The repercussions of the Solyndra debacle and investigation are impacting real low-risk and valuable solar projects.
The Department of Energy informed SolarCity that it can't finalize the company's offer of a $275 million loan guarantee by a Sept. 30 deadline and attributed the decision to the requirements of the Solyndra documentation witch hunt.
The program, dubbed SolarStrong, has SolarCity partnered with military housing developers and would have installed as many as 160,000 solar rooftops and an estimated 371 megawatts of generating capacity. There were only 166,000 photovoltaic installations in the U.S. at the end of Q1 2011, according to GTM Research.

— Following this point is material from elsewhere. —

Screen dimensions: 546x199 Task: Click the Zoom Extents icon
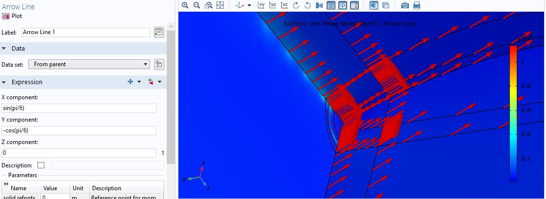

This program is now in jeopardy.
Here's part of the text from CEO Lyndon Rive's letter to Cliff Stearns, Chairman Subcommittee on Oversight and Investigations:
In the past 48 hours, the DOE has informed us that while they remain strongly supportive of Project SolarStrong, they will be unable to finalize their approval of the loan guarantee for SolarStrong prior to the September 30 deadline for the expiration of the Sec. 1705 loan guarantee program. The reason provided was the increased documentation requirements that are the result of the current congressional investigation into the Solyndra bankruptcy, and reference was made to the committee’s recent letter dated September 20, 2011 to Secretary Chu regarding the Section 1705 Loan Guarantee program.
Rive closes the letter thusly:
Therefore we are seeking your support and that of your congressional colleagues to extend the statutory deadline for final clearance of the remaining Section 1705 conditional commitments, as suggested in the committee’s September 20 letter to Secretary Chu [...]. We are eager to quickly work with you to save the jobs and benefits to veterans and the military associated with this important project...
Here's our recent article on SolarStrong.
The U.S. military, certainly the nation's largest consumer of energy, is rapidly becoming a leader in the deployment of renewable energy.
The Department of Energy just offered a "conditional commitment for a partial guarantee" of a $344 million loan for a program that will help SolarCity partner with military housing developers to install as many as 160,000 solar rooftops and an estimated 371 megawatts of generating capacity. There were 166,000 photovoltaic installations in the U.S. at the end of Q1 2011, according to GTM Research.
USRG Renewable Finance, a subsidiary of U.S. Renewables Group, will serve as the lead lender for the project in partnership with BofA Merrill Lynch, according to a press release.
This could effectively double the total number of residential solar rooftops in the U.S.
Lyndon Rive, SolarCity’s CEO, said, “Now the solar industry has a debt model that can make distributed generation affordable on a massive scale," according to the release.
This program will also allow SolarCity to make solar inroads into states that have, so far, had very little solar buildout, as well as to create thousands of jobs. The first glimpse of this project came in a story we reported on recently noting that Hickam Communities and SolarCity started construction on one of the largest solar installations in Hawaii at Joint Base Pearl Harbor-Hickam for more than 2,000 homes.
The program has been dubbed "SolarStrong."
We recently reported on a military effort in which The U.S. Departments of Agriculture and Energy teamed up with the Navy to spend up to $510 million over the next three years to advance drop-in biofuels for aviation and marine applications to power the military.
The U.S. Army just announced the creation of an Energy Initiatives Office to help the agency centrally plan and deploy renewable energy projects. The Army is looking to get 25 percent of its power from renewable sources by 2025.
The Navy also announced a partnership with the DOE’s research arm, ARPA-E, to develop grid-level energy storage. The Navy has set some ambitious clean energy goals for the coming years, including having half of the energy used by the department come from alternative fuel or alternative sources by 2020.
Arun Majumdar, Director of ARPA-E, told Greentech Media that he thought the future of fuels was one of the most exciting areas of research during an interview at the ARPA-E Summit.
"This will be the first time that long-term debt has been successfully deployed to finance a residential distributed generation project at such a large scale," according to Ed Feo, Managing Partner of U.S. Renewable Finance.
Rhone Resch, CEO of the Solar Energy Industries Association, said, "This project draws a line in the sand against foreign sources of energy."